Me volví como “loco”. No había momento en el que pudiese estar sin el Espíritu Santo que me pedía que hablase del Señor a las almas. La cumbre de este espíritu evangélico llegó siete días después de mi conversión cuando casi me arrestan por ir “predicando” en un autobús escolar. Como a San Pablo la calma me vino dada por el Espíritu Santo. Pero en este estado de euforia y sin una sólida formación fui arrastrado por la Iglesia Cristiana Evangélica. Me “rebauticé” en su fe y dejé a un lado mi modo católico de vivir.
Me habían “lavado” el cerebro y fue a través de mi hermana de catorce años, Emily, y mi líder de estudio de la Biblia Católica, Keegan, que me convencieron para rezar sobre mi situación. Comencé a asistir a los servicios protestantes y a la Misa Católica todos los domingos.
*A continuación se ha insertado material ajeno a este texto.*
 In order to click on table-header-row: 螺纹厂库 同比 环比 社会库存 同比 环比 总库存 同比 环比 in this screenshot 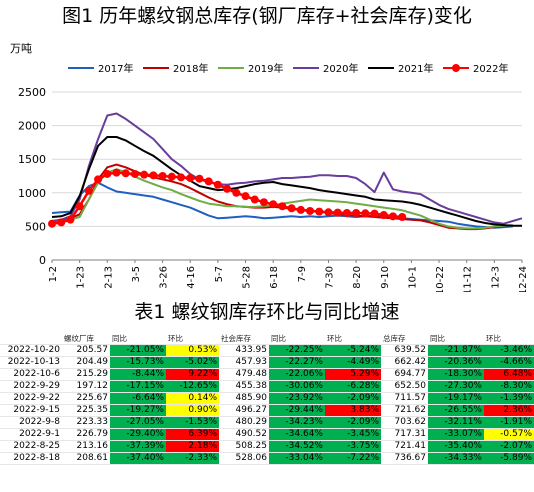, I will do `click(267, 338)`.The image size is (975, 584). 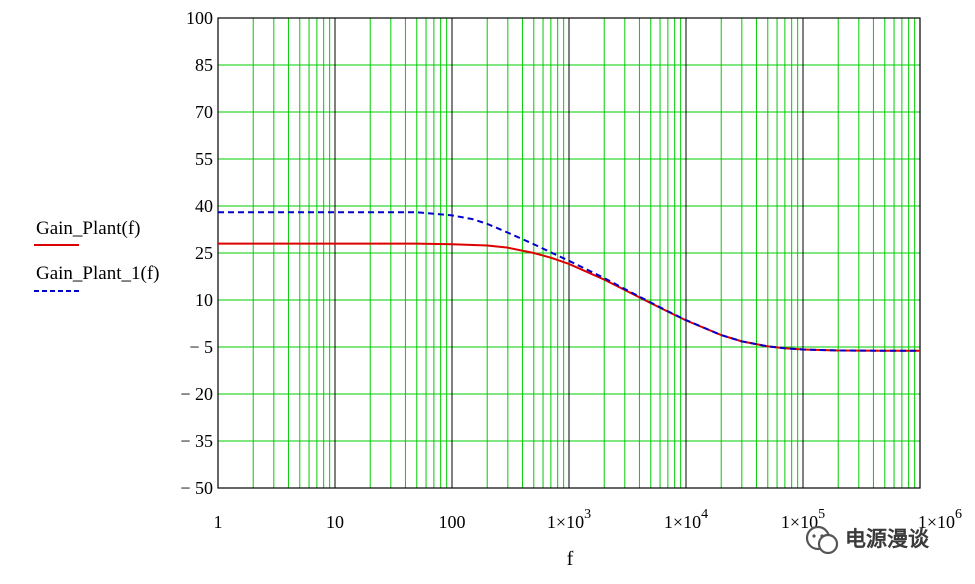 I want to click on y-tick-label: 40, so click(x=204, y=206).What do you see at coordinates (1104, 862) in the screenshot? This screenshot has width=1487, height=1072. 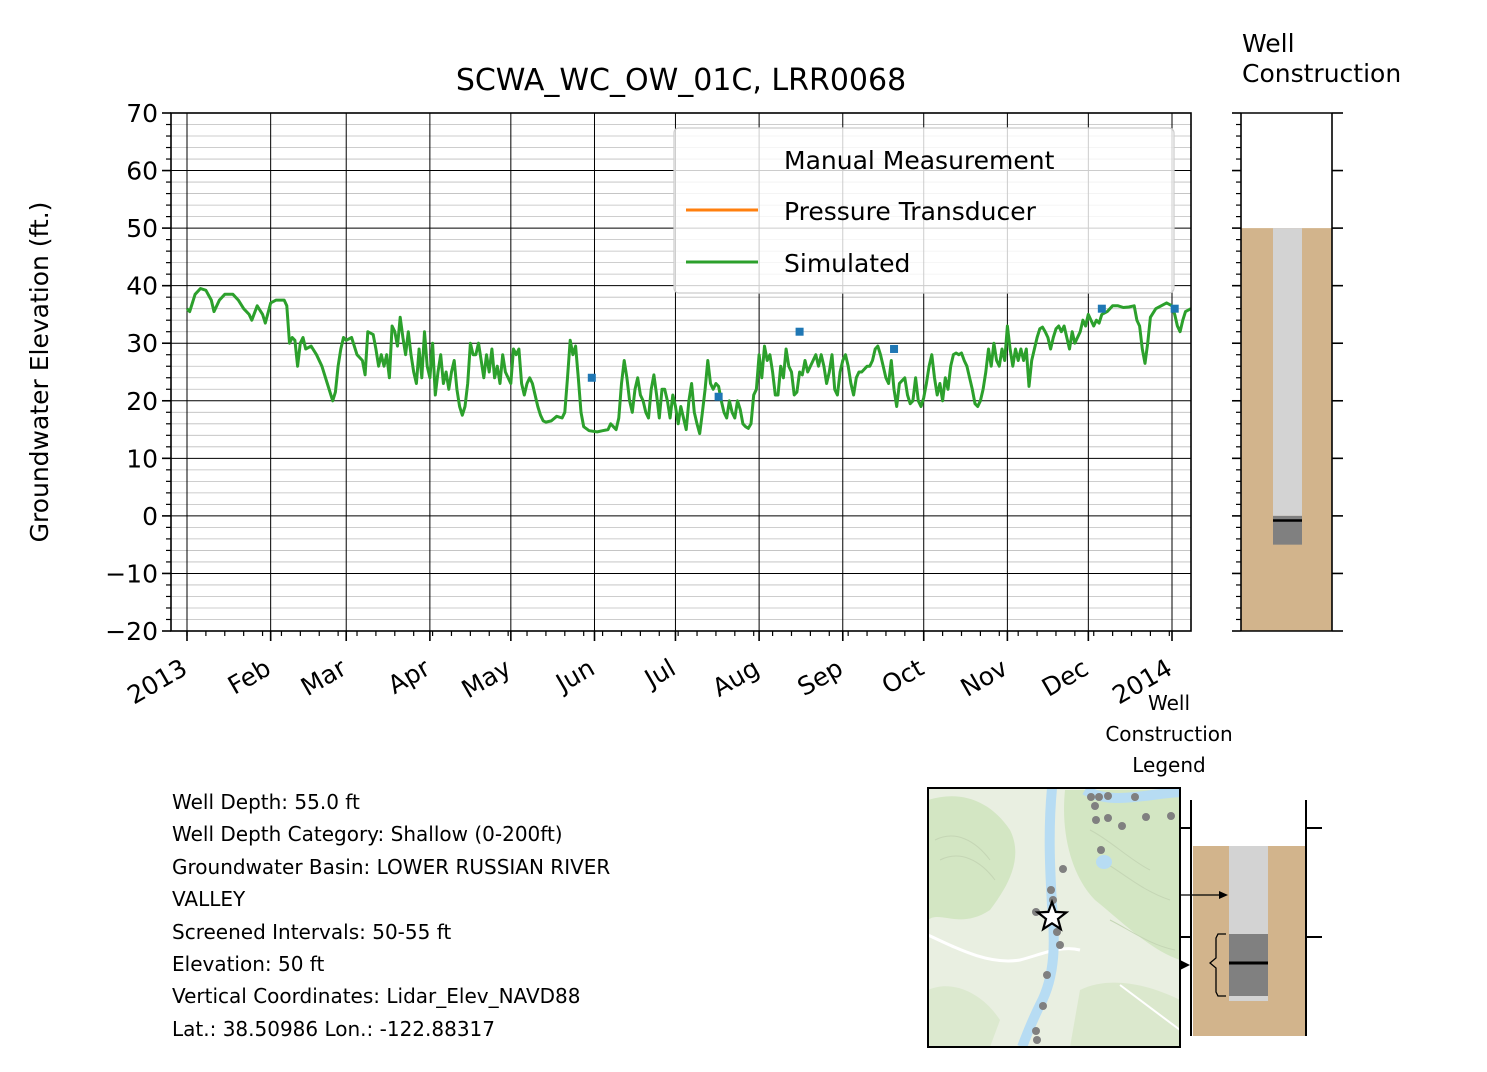 I see `map-pond` at bounding box center [1104, 862].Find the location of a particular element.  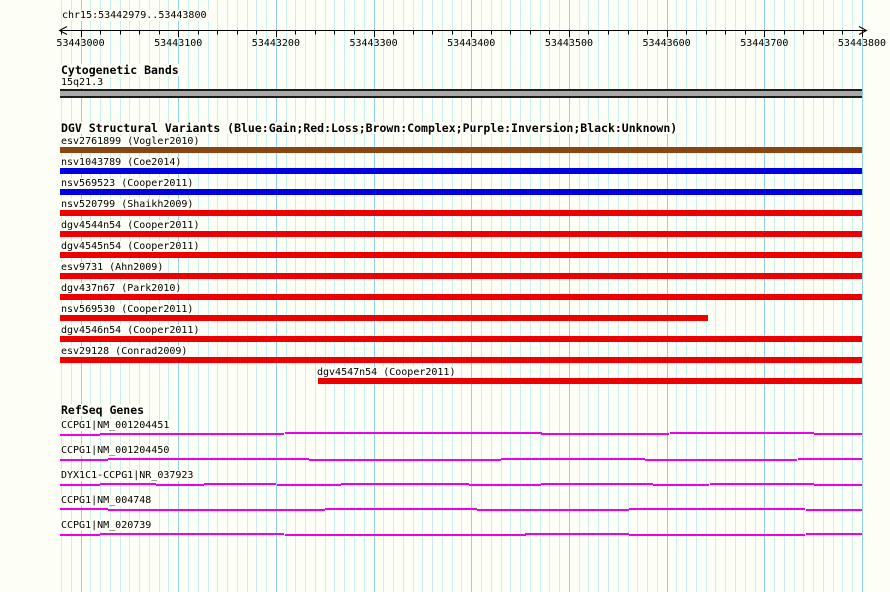

variant-row-label: dgv4545n54 (Cooper2011) is located at coordinates (132, 246).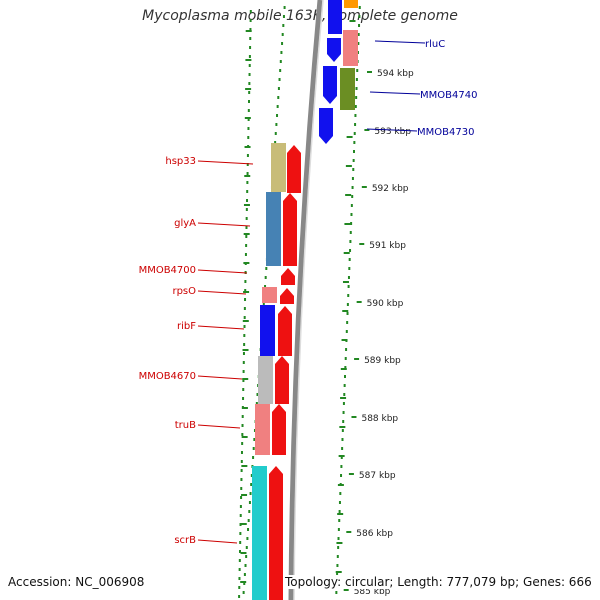  What do you see at coordinates (287, 296) in the screenshot?
I see `gene-rpso-arrow` at bounding box center [287, 296].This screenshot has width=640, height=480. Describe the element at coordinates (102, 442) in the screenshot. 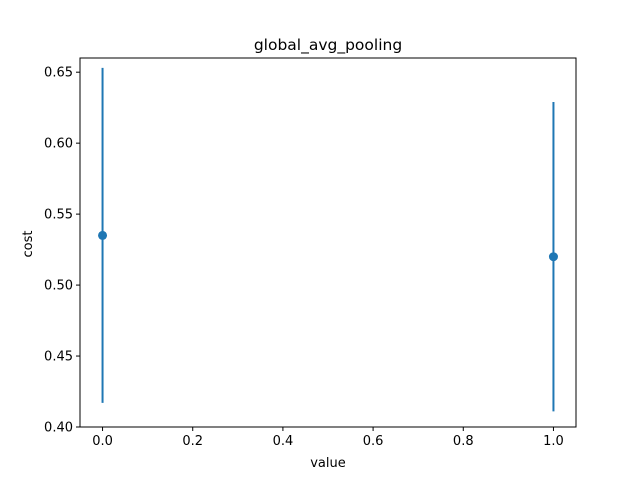

I see `x-tick-label: 0.0` at that location.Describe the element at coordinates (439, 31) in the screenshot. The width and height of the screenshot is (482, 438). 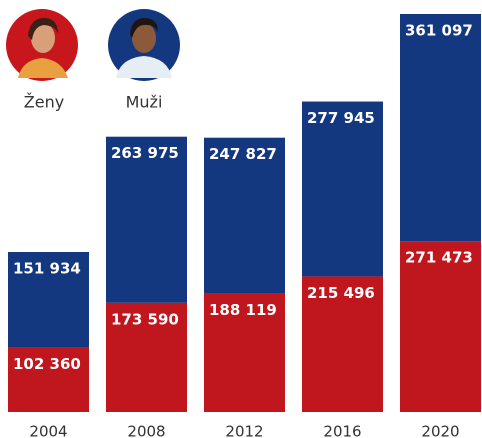
I see `value-label: 361 097` at that location.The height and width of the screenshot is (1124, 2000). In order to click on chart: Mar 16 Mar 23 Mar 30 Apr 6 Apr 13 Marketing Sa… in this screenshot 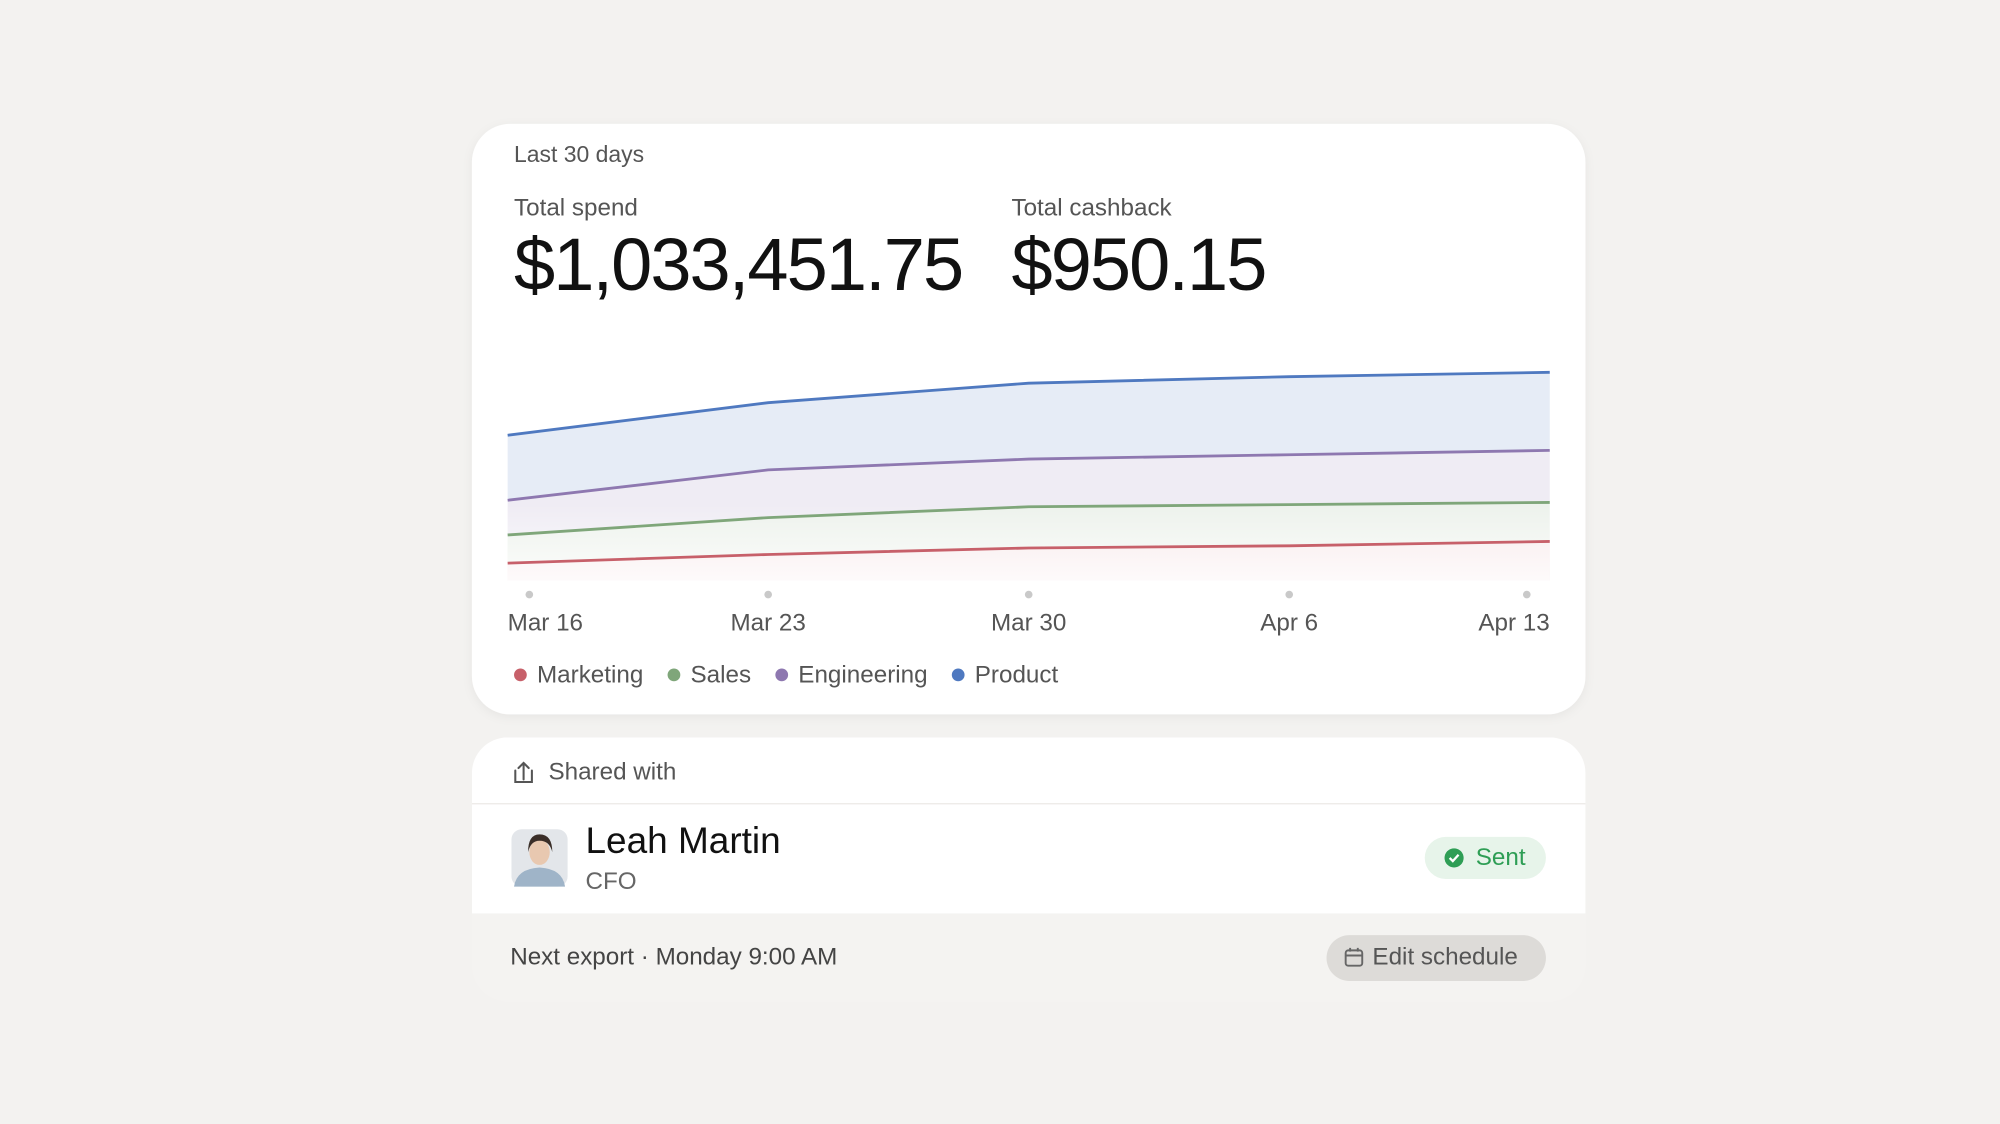, I will do `click(1028, 530)`.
La primera cosa que escuché de la boca de un ministro evangélico fue: “Si no experimentas que ésta es la Iglesia para ti, entonces ve a la que sientes que es tu casa”. Yo allí no me sentía en casa.
Mi casa la encontré en la Iglesia Una, Santa, Católica y Apostólica gracias a todas estas cosas y a la lectura del libro titulado: “Jesus shock” por Peter Kreft, que explica la Misa y la verdadera presencia de Cristo en la Eucaristía.
Ahora mi fe me consume y pongo a Cristo y a su bella Iglesia por encima de todo. Actualmente pertenezco al Hogar de la Madre y estoy discerniendo la llamada al sacerdocio. Debo todas estas cosas al Espíritu Santo, y a las gracias derramadas en mí a través de Nuestra Madre, cuyas oraciones constantes me han ayudado a volver a casa.